• **Work request**:
Transcribe the data that follows precisely, omitting nothing.

[Saved entries]
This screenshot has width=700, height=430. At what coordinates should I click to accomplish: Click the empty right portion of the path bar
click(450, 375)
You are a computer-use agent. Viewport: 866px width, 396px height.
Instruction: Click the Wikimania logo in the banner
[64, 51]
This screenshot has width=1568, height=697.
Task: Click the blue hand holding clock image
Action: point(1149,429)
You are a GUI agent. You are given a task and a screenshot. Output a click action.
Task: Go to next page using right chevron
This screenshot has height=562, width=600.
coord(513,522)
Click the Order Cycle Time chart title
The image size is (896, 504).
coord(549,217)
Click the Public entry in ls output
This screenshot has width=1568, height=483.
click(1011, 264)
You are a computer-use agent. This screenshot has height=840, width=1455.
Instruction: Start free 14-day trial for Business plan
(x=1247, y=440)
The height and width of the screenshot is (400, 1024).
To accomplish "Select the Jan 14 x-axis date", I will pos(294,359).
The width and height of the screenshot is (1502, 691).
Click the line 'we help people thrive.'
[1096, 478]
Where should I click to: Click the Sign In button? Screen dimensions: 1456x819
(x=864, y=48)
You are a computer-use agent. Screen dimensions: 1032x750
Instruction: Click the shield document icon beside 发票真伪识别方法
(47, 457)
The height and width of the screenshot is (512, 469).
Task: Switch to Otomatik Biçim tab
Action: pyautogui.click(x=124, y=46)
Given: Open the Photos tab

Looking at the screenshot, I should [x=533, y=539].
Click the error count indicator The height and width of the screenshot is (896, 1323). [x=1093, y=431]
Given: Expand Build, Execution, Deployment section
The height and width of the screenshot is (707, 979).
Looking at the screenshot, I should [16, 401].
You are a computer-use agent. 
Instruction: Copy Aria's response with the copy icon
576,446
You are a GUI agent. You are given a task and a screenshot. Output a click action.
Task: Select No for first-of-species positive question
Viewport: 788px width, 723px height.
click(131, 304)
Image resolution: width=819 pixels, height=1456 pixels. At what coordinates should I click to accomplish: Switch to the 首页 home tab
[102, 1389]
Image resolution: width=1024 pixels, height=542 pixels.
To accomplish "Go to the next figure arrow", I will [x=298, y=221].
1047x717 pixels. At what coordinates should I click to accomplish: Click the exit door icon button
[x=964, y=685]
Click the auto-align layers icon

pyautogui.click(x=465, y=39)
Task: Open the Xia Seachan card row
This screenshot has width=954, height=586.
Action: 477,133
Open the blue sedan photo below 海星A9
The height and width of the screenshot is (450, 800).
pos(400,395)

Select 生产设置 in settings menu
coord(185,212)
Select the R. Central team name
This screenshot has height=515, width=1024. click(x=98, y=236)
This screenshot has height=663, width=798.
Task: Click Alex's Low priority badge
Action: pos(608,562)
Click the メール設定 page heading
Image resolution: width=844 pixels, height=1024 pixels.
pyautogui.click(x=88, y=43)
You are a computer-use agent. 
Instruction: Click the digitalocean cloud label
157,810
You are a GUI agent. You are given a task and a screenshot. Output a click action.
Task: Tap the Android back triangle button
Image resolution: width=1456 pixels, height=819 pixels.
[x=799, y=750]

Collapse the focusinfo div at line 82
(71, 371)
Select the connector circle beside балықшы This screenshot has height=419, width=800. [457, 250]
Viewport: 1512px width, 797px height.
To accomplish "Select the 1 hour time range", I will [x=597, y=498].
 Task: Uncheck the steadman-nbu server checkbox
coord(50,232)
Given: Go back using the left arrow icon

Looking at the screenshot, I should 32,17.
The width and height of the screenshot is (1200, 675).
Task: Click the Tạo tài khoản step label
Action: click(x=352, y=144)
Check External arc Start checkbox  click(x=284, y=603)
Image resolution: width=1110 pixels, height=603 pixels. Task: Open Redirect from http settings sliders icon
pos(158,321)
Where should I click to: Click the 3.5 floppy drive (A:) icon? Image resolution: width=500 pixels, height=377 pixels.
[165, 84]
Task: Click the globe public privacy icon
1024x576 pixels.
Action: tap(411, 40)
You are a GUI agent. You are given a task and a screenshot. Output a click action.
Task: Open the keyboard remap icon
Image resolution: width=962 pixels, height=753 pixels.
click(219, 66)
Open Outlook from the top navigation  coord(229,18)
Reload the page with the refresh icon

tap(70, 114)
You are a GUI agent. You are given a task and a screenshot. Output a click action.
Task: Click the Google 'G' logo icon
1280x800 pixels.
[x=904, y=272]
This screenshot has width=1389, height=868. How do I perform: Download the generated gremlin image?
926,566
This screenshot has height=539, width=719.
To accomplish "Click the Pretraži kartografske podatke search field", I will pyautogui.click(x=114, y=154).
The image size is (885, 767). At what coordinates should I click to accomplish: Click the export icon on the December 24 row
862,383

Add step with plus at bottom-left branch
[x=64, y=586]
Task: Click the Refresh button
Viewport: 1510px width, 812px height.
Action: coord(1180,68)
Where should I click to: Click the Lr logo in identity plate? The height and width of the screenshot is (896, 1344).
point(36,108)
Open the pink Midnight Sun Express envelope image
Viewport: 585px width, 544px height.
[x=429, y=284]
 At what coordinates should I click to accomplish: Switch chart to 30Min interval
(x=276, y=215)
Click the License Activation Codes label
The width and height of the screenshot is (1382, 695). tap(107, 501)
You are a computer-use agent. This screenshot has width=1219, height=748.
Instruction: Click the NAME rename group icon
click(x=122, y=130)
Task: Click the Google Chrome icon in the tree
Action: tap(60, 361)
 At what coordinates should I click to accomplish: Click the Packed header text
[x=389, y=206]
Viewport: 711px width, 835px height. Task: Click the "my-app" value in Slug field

• **Response**:
This screenshot has width=700, height=430. At what coordinates should I click to accomplish: Click the empty right portion of the path bar
click(450, 375)
You are a computer-use agent. Viewport: 866px width, 396px height.
Instruction: Click the Wikimania logo in the banner
[64, 51]
This screenshot has width=1568, height=697.
Task: Click the blue hand holding clock image
Action: point(1149,429)
You are a GUI agent. You are given a task and a screenshot. Output a click action.
Task: Go to next page using right chevron
This screenshot has height=562, width=600.
coord(513,522)
Click the Order Cycle Time chart title
The image size is (896, 504).
coord(549,217)
Click the Public entry in ls output
This screenshot has width=1568, height=483.
click(1011, 264)
You are a computer-use agent. This screenshot has height=840, width=1455.
Instruction: Start free 14-day trial for Business plan
(x=1247, y=440)
The height and width of the screenshot is (400, 1024).
To accomplish "Select the Jan 14 x-axis date", I will pos(294,359).
The width and height of the screenshot is (1502, 691).
Click the line 'we help people thrive.'
[1096, 478]
Where should I click to: Click the Sign In button? Screen dimensions: 1456x819
(x=864, y=48)
You are a computer-use agent. Screen dimensions: 1032x750
Instruction: Click the shield document icon beside 发票真伪识别方法
(47, 457)
The height and width of the screenshot is (512, 469).
Task: Switch to Otomatik Biçim tab
Action: pyautogui.click(x=124, y=46)
Given: Open the Photos tab

Looking at the screenshot, I should [x=533, y=539].
Click the error count indicator The height and width of the screenshot is (896, 1323). [x=1093, y=431]
Given: Expand Build, Execution, Deployment section
The height and width of the screenshot is (707, 979).
Looking at the screenshot, I should [16, 401].
You are a computer-use agent. 
Instruction: Copy Aria's response with the copy icon
576,446
You are a GUI agent. You are given a task and a screenshot. Output a click action.
Task: Select No for first-of-species positive question
Viewport: 788px width, 723px height.
click(131, 304)
Image resolution: width=819 pixels, height=1456 pixels. At what coordinates should I click to accomplish: Switch to the 首页 home tab
[102, 1389]
Image resolution: width=1024 pixels, height=542 pixels.
To accomplish "Go to the next figure arrow", I will [x=298, y=221].
1047x717 pixels. At what coordinates should I click to accomplish: Click the exit door icon button
[x=964, y=685]
Click the auto-align layers icon

pyautogui.click(x=465, y=39)
Task: Open the Xia Seachan card row
This screenshot has width=954, height=586.
Action: 477,133
Open the blue sedan photo below 海星A9
The height and width of the screenshot is (450, 800).
pos(400,395)

Select 生产设置 in settings menu
coord(185,212)
Select the R. Central team name
This screenshot has height=515, width=1024. click(x=98, y=236)
This screenshot has height=663, width=798.
Task: Click Alex's Low priority badge
Action: pos(608,562)
Click the メール設定 page heading
Image resolution: width=844 pixels, height=1024 pixels.
pyautogui.click(x=88, y=43)
You are a computer-use agent. 
Instruction: Click the digitalocean cloud label
157,810
You are a GUI agent. You are given a task and a screenshot. Output a click action.
Task: Tap the Android back triangle button
Image resolution: width=1456 pixels, height=819 pixels.
[x=799, y=750]

Collapse the focusinfo div at line 82
(71, 371)
Select the connector circle beside балықшы This screenshot has height=419, width=800. [457, 250]
Viewport: 1512px width, 797px height.
To accomplish "Select the 1 hour time range", I will [x=597, y=498].
 Task: Uncheck the steadman-nbu server checkbox
coord(50,232)
Given: Go back using the left arrow icon

Looking at the screenshot, I should 32,17.
The width and height of the screenshot is (1200, 675).
Task: Click the Tạo tài khoản step label
Action: click(x=352, y=144)
Check External arc Start checkbox  click(x=284, y=603)
Image resolution: width=1110 pixels, height=603 pixels. Task: Open Redirect from http settings sliders icon
pos(158,321)
Where should I click to: Click the 3.5 floppy drive (A:) icon? Image resolution: width=500 pixels, height=377 pixels.
[165, 84]
Task: Click the globe public privacy icon
1024x576 pixels.
Action: tap(411, 40)
You are a GUI agent. You are given a task and a screenshot. Output a click action.
Task: Open the keyboard remap icon
Image resolution: width=962 pixels, height=753 pixels.
click(219, 66)
Open Outlook from the top navigation  coord(229,18)
Reload the page with the refresh icon

tap(70, 114)
You are a GUI agent. You are given a task and a screenshot. Output a click action.
Task: Click the Google 'G' logo icon
1280x800 pixels.
[x=904, y=272]
This screenshot has width=1389, height=868. How do I perform: Download the generated gremlin image?
926,566
This screenshot has height=539, width=719.
To accomplish "Click the Pretraži kartografske podatke search field", I will pyautogui.click(x=114, y=154).
The image size is (885, 767). At what coordinates should I click to accomplish: Click the export icon on the December 24 row
862,383

Add step with plus at bottom-left branch
[x=64, y=586]
Task: Click the Refresh button
Viewport: 1510px width, 812px height.
Action: coord(1180,68)
Where should I click to: Click the Lr logo in identity plate? The height and width of the screenshot is (896, 1344).
point(36,108)
Open the pink Midnight Sun Express envelope image
Viewport: 585px width, 544px height.
[x=429, y=284]
 At what coordinates should I click to accomplish: Switch chart to 30Min interval
(x=276, y=215)
Click the License Activation Codes label
The width and height of the screenshot is (1382, 695). tap(107, 501)
You are a computer-use agent. This screenshot has width=1219, height=748.
Instruction: Click the NAME rename group icon
click(x=122, y=130)
Task: Click the Google Chrome icon in the tree
Action: tap(60, 361)
 At what coordinates should I click to accomplish: Click the Packed header text
[x=389, y=206]
Viewport: 711px width, 835px height. Task: Click the "my-app" value in Slug field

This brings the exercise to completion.